Quoted text:
⟨
Preface
Goal: Pretty statistics visualization with Seaborn, equipped with example script for each plots.
We need tool to make easy for us to visualize statistic properties. Fortunately, there is this seaborn library with ready to use plot chart, specifically made for statistics.
Example chart plot in this article provided with source code. There will be no explanation step by step tutorial, as there is already a bunch of tutorial in the internet anyway. Our focus is what you can do with Seaborn, related with statistics properties.
Note that in real life we would face complex data analysis, so the script would also be more complex than just these simple examples.
Let’s have a tour, enjoy the view of each chart plot.
Visualizing Linear Regression
Yes we are still talking about trend.
Data Series
Instead of just one series,
we would like to use three series: ys1
, ys2
, or ys3
:
xs, ys1, ys2, ys3
0, 5, 5, 5
1, 9, 12, 14
2, 13, 25, 41
3, 17, 44, 98
4, 21, 69, 197
5, 25, 100, 350
6, 29, 137, 569
7, 33, 180, 866
8, 37, 229, 1253
9, 41, 284, 1742
10, 45, 345, 2345
11, 49, 412, 3074
12, 53, 485, 3941
Regression Plot
Plotting linear regression plot is straightforward. You can plot all these three series at once in one plot figure.
# Getting Matrix Values
pairCSV = np.genfromtxt("series.csv",
skip_header=1, delimiter=",", dtype=float)
# Extract x and y values from CSV data
xs, ys1, ys2, ys3 = pairCSV.T
# Scatter plot with regression line
plt.figure(figsize=(8, 6))
sns.regplot(x=xs, y=ys1)
sns.regplot(x=xs, y=ys2)
sns.regplot(x=xs, y=ys3)
⟩
Challenges:
a: Copy the Seaborn article from "Example chart plot" up to and including "each chart plot.", swapping "chart plot" for "graph".
b: Summarize the Seaborn article in two sentences.

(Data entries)
⟨
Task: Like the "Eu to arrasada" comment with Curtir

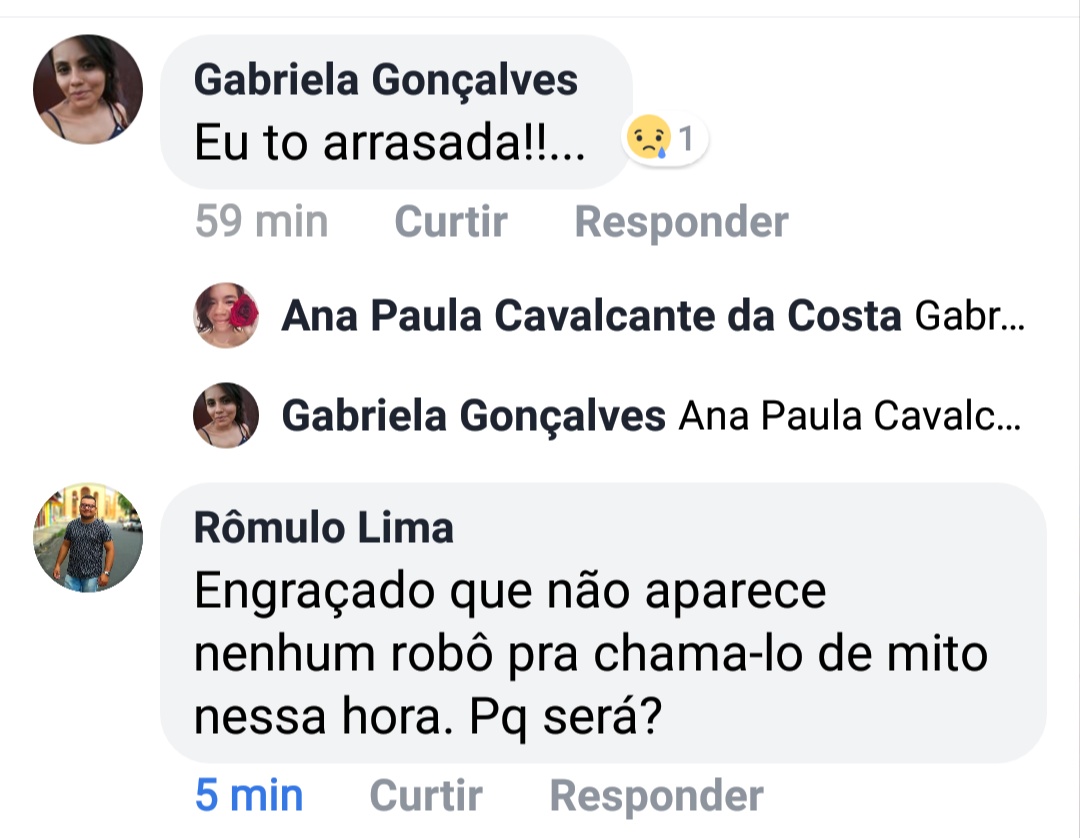Action: pos(451,221)
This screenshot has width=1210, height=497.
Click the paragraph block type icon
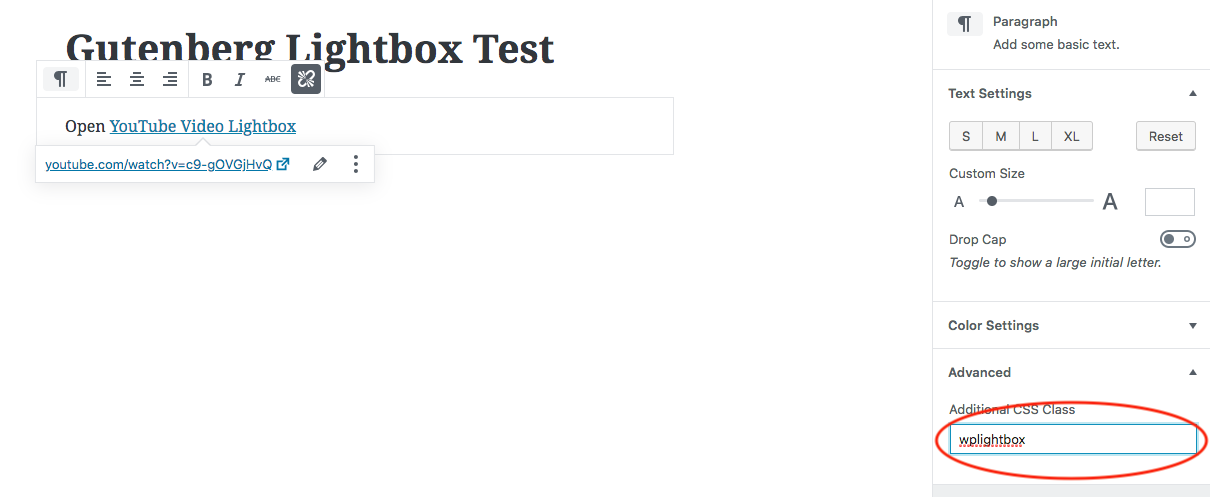click(x=61, y=79)
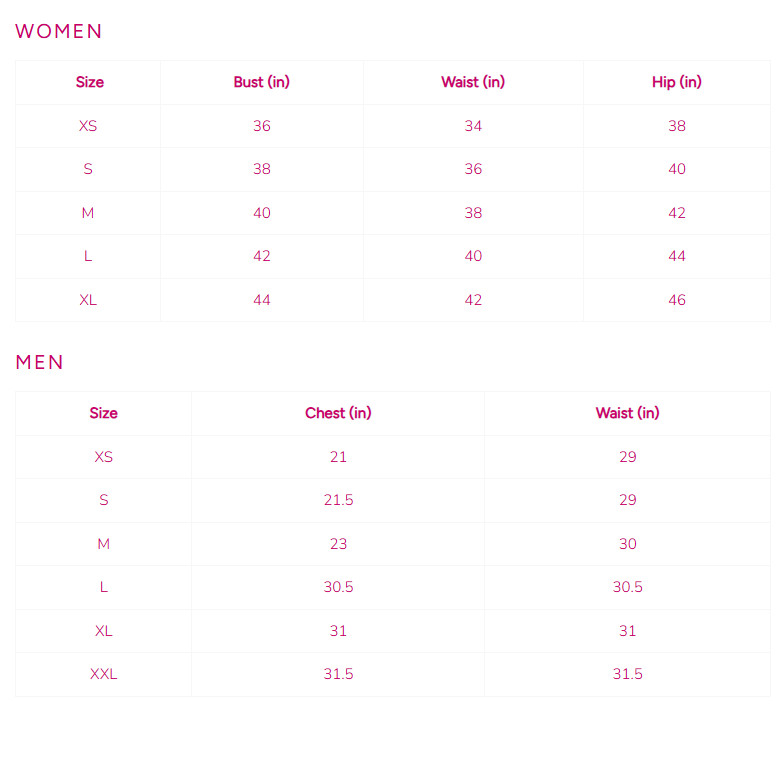Click the Chest (in) column header
Image resolution: width=782 pixels, height=777 pixels.
tap(338, 413)
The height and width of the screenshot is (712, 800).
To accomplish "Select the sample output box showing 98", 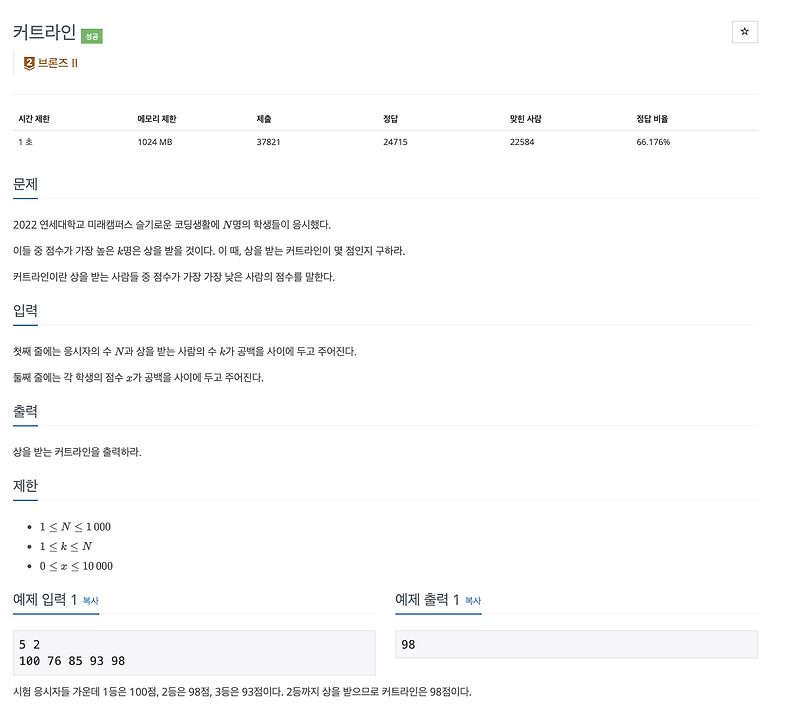I will click(575, 644).
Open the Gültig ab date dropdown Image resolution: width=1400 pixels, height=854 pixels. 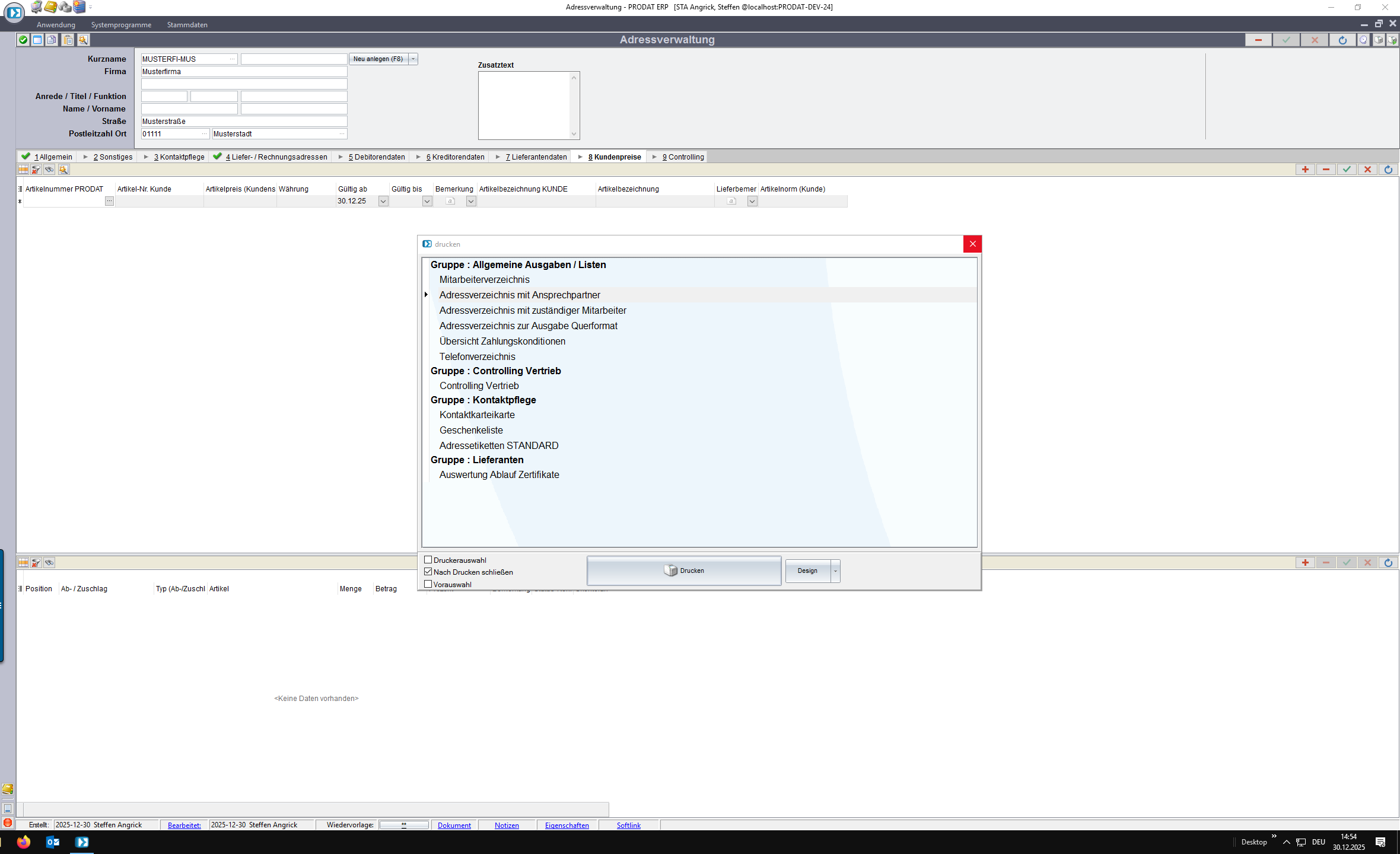(383, 202)
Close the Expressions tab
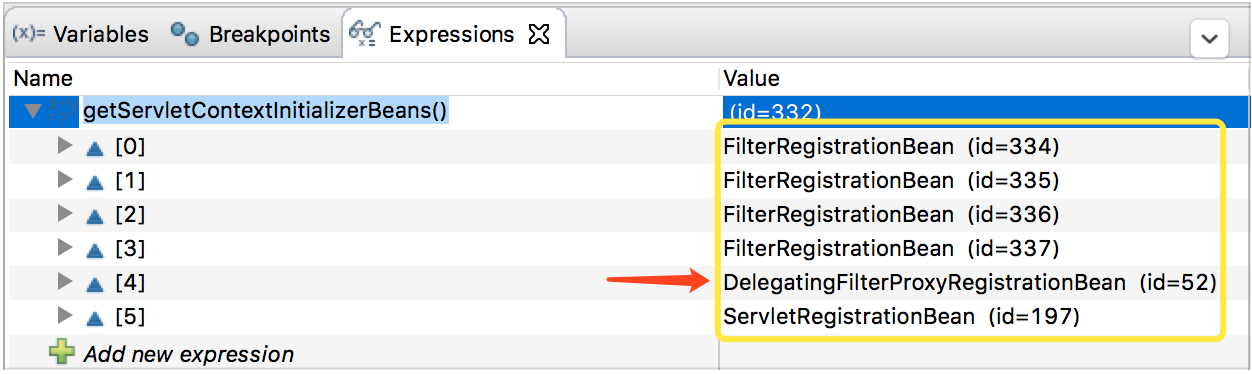1252x374 pixels. (539, 35)
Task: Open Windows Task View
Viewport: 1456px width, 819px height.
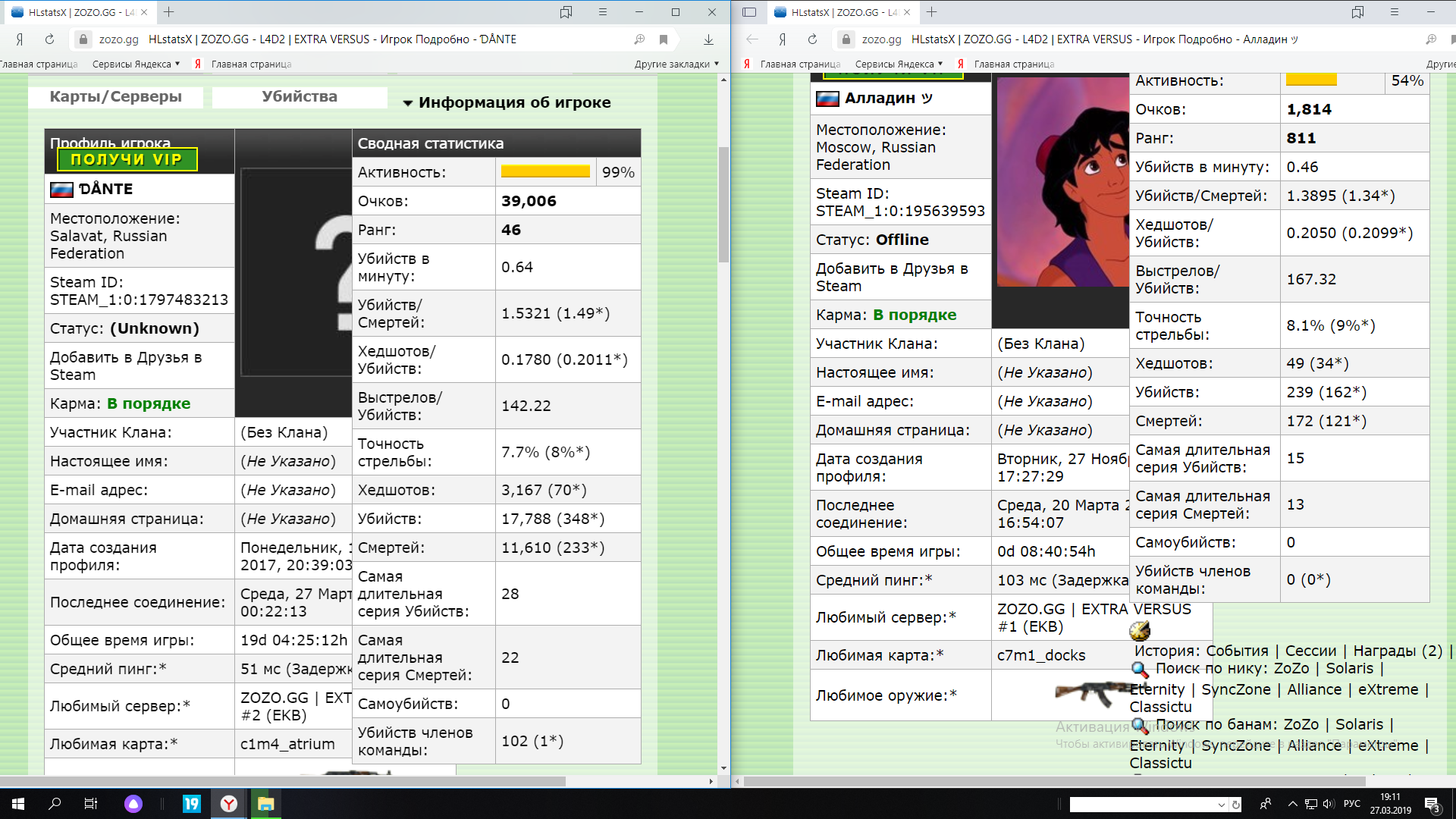Action: click(x=91, y=804)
⟩
The solutions:
a:
Example graph in this article provided with source code. There will be no explanation step by step tutorial, as there is already a bunch of tutorial in the internet anyway. Our focus is what you can do with Seaborn, related with statistics properties.
Note that in real life we would face complex data analysis, so the script would also be more complex than just these simple examples.
Let’s have a tour, enjoy the view of each graph.

b: The article shows statistics visualizations made with the Seaborn library and provides source code for each example plot, without a step-by-step tutorial. It uses three data series, ys1, ys2 and ys3, and plots a linear regression for all three at once in one figure.